▸ **WHAT YOU WILL DO**:
• 1. In the Mike Sanford biography, what date did UNLV hire Sanford as head coach?
• 2. From the coaching career list in the Mike Sanford biography, name every team where he held an offensive coordinator (OC) role, with the years.
• 3. Extend the Mike Sanford biography past its final sentence.

▸ **SOURCE DOCUMENT**:
-*-*-

Mike Sanford

Current position
- Title: Head coach
- Team: Faith Lutheran HS (NV)
- Conference: Sunset 4A Region
- Record: 0–0

Biographical details
- Born: April 20, 1955 (age 70) Los Altos, California, U.S.

Playing career
- 1973–1976: USC
- Position: Quarterback

Coaching career (HC unless noted)
- 1977: USC (GA)
- 1978: San Diego City (DC)
- 1979–1980: Army (WR/TE)
- 1981–1982: VMI (QB/WR/TE)
- 1983–1984: Long Beach State (QB/WR)
- 1985–1986: Long Beach State (OC)
- 1987–1988: Purdue (QB)
- 1989–1996: USC (WR)
- 1997–1998: Notre Dame (QB)
- 1999–2001: San Diego Chargers (WR)
- 2002: Stanford (OC/QB)
- 2003–2004: Utah (OC/RB)
- 2005–2009: UNLV
- 2010–2011: Louisville (AHC/OC/TE)
- 2012: Utah State (AHC/RB/TE)
- 2013–2016: Indiana State
- 2017–2018: Western Kentucky (RB/ST)
- 2019: Utah State (consultant)
- 2020–present: Faith Lutheran HS (NV)

Head coaching record
- Overall: 34–73 (college) 0–0 (high school)

Accomplishments and honors

Awards
- AFCA Regional Coach Of The Year (2014)

= Mike Sanford Sr. =

American football player and coach (born 1955)

Michael Charles Sanford (born April 20, 1955) is an American football coach and former player. He served as the head football coach at University of Nevada, Las Vegas (UNLV) from 2005 to 2009 and at Indiana State University from 2013 to 2016. He is a graduate of the University of Southern California (USC), where he played quarterback for the Trojans from 1973 through 1976. He is the father of former Western Kentucky head coach Mike Sanford Jr.

==Head coaching career==
===UNLV===
On December 6, 2004, UNLV hired Sanford as the school's ninth head coach, taking over for John Robinson who went 2–9 his final year. Sanford inherited a program in decline. Some had blamed the program's problems on an inability to keep local talent at home. It was hoped that Sanford would reverse the fortunes of the long-suffering program with this new policy. His first two years at the helm produced just four total wins, on par with John Robinson's final season total.

-*-*-

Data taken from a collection
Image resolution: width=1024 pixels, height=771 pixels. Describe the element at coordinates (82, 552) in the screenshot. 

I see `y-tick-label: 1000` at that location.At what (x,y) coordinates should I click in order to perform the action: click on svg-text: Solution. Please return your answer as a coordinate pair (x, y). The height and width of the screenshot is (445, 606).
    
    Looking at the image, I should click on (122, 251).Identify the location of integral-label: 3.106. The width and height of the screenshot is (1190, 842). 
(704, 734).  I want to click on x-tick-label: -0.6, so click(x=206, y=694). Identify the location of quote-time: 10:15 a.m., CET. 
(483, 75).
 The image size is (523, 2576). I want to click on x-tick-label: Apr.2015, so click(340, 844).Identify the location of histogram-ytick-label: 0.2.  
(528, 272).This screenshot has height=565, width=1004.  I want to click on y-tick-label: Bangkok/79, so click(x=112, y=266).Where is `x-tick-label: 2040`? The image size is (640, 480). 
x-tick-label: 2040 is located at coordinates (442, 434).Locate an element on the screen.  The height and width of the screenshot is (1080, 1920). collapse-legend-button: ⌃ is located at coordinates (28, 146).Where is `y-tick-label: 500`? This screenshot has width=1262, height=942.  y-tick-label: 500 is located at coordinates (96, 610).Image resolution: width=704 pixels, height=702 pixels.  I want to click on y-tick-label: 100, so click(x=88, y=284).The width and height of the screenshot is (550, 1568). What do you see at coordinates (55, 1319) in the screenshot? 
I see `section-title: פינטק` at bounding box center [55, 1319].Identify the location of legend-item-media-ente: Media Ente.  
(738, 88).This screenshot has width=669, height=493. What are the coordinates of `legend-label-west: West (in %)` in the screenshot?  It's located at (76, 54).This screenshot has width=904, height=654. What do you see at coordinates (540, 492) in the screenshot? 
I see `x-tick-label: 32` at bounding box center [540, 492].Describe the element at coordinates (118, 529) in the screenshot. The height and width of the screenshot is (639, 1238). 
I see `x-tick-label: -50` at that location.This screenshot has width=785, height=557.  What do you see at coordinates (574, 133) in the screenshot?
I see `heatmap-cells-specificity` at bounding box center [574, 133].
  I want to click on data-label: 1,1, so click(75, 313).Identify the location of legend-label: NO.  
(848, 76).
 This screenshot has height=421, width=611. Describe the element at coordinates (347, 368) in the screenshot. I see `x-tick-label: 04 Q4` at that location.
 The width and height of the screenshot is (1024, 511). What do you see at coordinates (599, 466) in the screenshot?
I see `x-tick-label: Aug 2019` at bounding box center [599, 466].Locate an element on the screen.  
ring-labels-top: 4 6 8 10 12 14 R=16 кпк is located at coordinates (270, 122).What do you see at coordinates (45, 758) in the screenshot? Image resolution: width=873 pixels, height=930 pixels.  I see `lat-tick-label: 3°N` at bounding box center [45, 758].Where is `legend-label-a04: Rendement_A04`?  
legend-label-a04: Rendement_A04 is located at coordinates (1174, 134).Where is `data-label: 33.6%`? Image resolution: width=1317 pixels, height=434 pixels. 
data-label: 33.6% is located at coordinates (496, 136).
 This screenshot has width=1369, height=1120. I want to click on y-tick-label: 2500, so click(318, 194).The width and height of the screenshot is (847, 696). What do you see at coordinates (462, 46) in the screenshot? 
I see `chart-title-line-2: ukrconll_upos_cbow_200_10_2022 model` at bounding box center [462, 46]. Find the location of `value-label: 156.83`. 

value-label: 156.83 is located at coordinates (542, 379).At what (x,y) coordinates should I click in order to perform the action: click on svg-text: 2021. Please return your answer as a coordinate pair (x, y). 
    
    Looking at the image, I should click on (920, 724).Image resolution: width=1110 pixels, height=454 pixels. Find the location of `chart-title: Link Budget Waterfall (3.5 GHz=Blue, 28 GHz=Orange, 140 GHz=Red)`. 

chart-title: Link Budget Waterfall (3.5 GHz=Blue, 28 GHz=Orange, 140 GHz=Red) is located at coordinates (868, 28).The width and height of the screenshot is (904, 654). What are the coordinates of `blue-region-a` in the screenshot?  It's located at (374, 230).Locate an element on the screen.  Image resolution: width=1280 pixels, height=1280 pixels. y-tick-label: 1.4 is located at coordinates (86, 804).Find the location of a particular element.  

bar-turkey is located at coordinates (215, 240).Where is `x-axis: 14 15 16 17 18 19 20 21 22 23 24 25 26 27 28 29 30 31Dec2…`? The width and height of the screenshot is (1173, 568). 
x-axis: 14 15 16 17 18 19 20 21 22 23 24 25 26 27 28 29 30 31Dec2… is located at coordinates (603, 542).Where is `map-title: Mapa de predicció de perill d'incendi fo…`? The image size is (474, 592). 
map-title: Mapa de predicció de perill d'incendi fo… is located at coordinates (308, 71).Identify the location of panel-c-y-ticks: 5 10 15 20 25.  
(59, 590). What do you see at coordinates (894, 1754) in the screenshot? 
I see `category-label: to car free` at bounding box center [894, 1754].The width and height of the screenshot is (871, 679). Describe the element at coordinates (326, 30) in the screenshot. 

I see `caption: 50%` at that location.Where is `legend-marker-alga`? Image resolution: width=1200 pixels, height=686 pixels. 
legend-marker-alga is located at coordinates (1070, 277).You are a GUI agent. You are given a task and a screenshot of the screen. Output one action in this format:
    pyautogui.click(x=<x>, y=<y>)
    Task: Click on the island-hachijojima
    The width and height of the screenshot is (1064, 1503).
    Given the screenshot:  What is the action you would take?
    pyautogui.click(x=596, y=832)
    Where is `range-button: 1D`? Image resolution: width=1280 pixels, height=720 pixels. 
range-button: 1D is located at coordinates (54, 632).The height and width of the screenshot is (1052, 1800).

-*-*-

▸ **RESPONSES BY TASK**:
• 1. December 6, 2004

• 2. Long Beach State (1985–1986), Stanford (2002), Utah (2003–2004), Louisville (2010–2011)

• 3.
Sanford's Rebels achieved one of the biggest victories in UNLV football history, a 23–20 overtime win at 15th-ranked Arizona State on September 13, 2008. Sanford said it was the biggest win of his coaching career.

At the end of the 2009 season, UNLV announced it had fired Sanford. He left the Rebels after five seasons with an overall mark of 16–43.

===Indiana State===
On December 14, 2012, Indiana State hired Sanford as the school's twenty-fourth head coach, taking over for Trent Miles who went 7–4 his final year.

The ensuing regime change for the Sycamores led to a season fraught with a struggle to adjust to the system implemented by Sanford and his new staff, multiple injuries to several key starters, and many off-field issues which led to Indiana State losing all but one game that season (a 70–7 victory over Quincy). Despite finishing the 2013 season with a disappointing 1–11 record, Sanford's Sycamores were more competitive than the overall record might indicate, with close losses to Purdue, Tennessee Tech, Youngstown State, South Dakota, and Western Illinois.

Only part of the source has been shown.